By simultaneous embrace and willful disregard of modernity, I mean this: public museums are an innovation of the late nineteenth century, the period in which this show is set, and they became a means for spurring acceptable social interaction outside the home.  This is no longer the case and is far from how twenty-first-century viewers of the show would understand these spaces.  Yet Penny Dreadful relies on these museums and public institutions of all sorts (botanical gardens, the theater, parks and gardens) to move the plot of the show forward, either by allowing for those near illicit (or actually illicit) social interactions between men or women or as a go-to for acquiring knowledge necessary for fighting the show's monsters.  

In this reliance, it is stylishly, deliciously un-modern, yet all of these interactions and the acquired knowledge have been crafted with the hindsight of a hundred years.  For example, when, near the end of the first season, doctors treat Vanessa's psychological problems as any one of the gendered psychiatric disorders of the period, like neurasthenia, we understand that this is both richly unsurprising to the other characters on the show and socially complicated by the fact that the doctors are incapable of seeing the true demonic sources of her discomfort.  The show cultivates these layers of historical and contemporary understanding with a sophistication unmatched by even the best recent period dramas.

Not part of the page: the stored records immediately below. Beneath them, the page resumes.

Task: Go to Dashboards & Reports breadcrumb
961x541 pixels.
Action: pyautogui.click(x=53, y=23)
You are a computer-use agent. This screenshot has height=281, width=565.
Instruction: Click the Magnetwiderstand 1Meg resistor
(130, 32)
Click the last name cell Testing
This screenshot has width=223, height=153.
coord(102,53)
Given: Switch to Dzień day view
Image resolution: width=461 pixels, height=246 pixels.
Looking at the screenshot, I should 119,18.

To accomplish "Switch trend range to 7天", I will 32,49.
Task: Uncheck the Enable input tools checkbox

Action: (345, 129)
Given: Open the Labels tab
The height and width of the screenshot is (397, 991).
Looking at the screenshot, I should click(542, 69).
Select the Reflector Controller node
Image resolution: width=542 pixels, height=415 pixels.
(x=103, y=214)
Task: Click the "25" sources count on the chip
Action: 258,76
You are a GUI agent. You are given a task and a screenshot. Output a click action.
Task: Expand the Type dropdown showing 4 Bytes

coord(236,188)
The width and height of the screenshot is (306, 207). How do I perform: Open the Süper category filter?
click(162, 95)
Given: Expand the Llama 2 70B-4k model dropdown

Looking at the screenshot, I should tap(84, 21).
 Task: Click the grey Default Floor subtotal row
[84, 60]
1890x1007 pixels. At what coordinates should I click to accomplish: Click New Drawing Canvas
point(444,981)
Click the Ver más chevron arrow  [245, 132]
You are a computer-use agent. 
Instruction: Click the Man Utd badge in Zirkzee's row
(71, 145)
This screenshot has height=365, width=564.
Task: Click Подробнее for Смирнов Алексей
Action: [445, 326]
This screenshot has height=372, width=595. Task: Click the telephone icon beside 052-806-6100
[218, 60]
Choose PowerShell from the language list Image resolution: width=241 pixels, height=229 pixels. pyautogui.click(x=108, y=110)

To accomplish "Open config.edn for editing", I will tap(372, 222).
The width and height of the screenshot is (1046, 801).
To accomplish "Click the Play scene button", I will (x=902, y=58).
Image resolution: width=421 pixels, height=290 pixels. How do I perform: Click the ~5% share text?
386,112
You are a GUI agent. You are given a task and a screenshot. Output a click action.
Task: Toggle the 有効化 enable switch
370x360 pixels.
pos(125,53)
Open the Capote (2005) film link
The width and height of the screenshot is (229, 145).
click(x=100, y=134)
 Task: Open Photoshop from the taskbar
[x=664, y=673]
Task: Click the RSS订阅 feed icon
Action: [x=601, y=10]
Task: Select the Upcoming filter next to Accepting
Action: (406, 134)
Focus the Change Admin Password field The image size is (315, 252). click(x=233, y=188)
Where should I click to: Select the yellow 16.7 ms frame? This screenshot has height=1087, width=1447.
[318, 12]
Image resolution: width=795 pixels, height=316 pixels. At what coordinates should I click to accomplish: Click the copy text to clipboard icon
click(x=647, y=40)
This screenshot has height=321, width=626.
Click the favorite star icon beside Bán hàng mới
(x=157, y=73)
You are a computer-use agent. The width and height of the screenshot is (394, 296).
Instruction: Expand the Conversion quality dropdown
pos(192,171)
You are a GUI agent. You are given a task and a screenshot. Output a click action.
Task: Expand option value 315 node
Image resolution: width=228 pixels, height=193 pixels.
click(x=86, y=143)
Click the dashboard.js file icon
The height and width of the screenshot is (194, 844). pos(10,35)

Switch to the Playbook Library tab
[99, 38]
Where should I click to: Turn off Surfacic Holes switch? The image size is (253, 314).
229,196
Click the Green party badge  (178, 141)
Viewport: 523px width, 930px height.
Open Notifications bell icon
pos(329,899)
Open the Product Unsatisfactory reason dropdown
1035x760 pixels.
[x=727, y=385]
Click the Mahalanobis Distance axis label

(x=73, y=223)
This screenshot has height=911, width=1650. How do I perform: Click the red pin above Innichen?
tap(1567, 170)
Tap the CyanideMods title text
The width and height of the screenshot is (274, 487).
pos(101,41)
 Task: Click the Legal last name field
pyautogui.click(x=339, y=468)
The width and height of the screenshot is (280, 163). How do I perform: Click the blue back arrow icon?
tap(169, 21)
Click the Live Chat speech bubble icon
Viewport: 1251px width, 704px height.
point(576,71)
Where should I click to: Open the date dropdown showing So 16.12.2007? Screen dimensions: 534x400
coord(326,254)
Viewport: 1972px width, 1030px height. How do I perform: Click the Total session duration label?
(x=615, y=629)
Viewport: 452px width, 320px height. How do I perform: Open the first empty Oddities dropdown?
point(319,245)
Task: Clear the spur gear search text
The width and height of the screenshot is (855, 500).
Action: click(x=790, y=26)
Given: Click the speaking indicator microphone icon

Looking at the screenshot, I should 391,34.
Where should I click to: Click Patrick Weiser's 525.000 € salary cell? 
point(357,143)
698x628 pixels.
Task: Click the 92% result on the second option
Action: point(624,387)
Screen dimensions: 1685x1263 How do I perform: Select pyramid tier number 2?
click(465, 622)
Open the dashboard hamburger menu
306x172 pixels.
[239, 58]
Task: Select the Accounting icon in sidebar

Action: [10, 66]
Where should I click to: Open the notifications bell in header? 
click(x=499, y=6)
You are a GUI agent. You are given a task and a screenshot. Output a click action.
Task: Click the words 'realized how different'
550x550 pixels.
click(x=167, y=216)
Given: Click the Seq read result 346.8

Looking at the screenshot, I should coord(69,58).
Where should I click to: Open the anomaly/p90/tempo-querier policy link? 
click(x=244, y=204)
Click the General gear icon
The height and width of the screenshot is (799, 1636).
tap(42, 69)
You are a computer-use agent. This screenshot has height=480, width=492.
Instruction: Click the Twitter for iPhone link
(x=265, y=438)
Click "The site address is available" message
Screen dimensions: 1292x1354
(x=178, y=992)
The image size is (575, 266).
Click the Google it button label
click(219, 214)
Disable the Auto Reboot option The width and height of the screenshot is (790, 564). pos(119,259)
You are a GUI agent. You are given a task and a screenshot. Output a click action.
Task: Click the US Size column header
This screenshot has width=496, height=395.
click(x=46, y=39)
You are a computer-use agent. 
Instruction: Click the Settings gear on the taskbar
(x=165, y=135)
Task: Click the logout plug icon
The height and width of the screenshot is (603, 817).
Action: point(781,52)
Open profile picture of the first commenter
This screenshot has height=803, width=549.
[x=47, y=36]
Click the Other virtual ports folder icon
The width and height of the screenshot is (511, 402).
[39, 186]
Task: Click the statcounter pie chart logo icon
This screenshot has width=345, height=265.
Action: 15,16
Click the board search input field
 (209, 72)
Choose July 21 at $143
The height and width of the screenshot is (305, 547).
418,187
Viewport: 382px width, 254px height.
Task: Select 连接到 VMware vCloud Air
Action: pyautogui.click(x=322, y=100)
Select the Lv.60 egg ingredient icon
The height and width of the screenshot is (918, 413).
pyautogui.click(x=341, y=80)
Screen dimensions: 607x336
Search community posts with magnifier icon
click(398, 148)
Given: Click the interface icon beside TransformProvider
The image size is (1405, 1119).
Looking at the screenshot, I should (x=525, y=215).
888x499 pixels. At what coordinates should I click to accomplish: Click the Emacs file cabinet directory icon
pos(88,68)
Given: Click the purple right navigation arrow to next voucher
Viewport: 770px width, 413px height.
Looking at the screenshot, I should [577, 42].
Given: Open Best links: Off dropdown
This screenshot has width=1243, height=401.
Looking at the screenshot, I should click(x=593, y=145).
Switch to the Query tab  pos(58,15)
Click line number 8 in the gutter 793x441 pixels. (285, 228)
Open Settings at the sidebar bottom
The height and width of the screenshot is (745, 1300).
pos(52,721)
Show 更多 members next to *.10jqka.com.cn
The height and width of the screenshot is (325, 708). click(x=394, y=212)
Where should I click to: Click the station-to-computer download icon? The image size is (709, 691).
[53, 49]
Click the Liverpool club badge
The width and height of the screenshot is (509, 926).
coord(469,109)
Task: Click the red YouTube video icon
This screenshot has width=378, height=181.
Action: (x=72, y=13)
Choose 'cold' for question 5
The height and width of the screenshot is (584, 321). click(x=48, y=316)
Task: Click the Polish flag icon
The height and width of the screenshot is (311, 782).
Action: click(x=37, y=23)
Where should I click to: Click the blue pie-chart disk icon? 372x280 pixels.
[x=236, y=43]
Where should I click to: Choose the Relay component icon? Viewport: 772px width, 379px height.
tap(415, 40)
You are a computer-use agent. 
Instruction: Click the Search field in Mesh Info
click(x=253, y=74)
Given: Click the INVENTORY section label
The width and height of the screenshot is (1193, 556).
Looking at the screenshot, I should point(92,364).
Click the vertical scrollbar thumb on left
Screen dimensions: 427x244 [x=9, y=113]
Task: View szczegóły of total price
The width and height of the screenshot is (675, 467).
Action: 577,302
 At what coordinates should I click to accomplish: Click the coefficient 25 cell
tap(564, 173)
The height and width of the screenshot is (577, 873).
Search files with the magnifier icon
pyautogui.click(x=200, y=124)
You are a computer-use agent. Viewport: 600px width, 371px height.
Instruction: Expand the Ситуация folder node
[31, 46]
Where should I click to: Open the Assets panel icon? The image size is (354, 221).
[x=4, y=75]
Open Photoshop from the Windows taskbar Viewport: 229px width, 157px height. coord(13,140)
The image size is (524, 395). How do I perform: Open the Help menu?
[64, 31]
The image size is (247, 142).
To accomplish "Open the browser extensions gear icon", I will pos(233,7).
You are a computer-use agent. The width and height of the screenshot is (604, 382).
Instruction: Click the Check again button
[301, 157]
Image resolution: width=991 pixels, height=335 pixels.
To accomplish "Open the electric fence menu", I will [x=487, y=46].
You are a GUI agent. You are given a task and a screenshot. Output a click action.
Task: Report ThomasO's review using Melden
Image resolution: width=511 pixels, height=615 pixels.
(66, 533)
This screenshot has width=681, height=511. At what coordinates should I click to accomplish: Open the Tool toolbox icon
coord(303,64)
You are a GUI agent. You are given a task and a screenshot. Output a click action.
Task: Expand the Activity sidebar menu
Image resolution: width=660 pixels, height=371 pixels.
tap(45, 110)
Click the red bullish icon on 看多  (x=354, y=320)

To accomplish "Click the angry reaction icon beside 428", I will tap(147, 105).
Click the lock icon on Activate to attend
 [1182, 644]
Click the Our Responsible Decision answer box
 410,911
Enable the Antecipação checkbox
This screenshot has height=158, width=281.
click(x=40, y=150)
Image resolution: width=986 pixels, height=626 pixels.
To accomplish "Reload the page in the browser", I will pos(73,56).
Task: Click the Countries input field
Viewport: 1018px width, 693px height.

As I've sat here writing this post, I've tried to come up with other examples where museums and similarly educational public spaces played such a deep role.  There is the episode of Downton Abbey where an art historian comes to examine the family's "della Francesca," and there is also the episode of Doctor Who where the Doctor and Amy Pond travel back to Auvers-sur-Oise in the 1880s and uncover the secret alien causes of Vincent's troubles.  But the only show I can think of that consistently engages with museums is Bones, where the museum is often a set piece, a figure of convenience, or simply irrelevant to the plot in the main.

However, in Penny Dreadful, as in Victorian London (and in this I think, too, of the Salon culture of nineteenth-century Paris), the museum and similar public spaces are so ingrained in thought and public consumption of particular social classes that they are inextricably linked to the most crucial events that occur.  Museums, scholars, and curators, as guardians of human culture and intellectual creativity, reveal to Vanessa, Sir Malcolm, and the others the tools they need to fight.  Though this show, like many others delving into witches and vampires and the like, has created its own mythology, there are ways in which the history it appropriates remains critically accurate.  And this is crucial to its paradoxically modern and un-modern charm.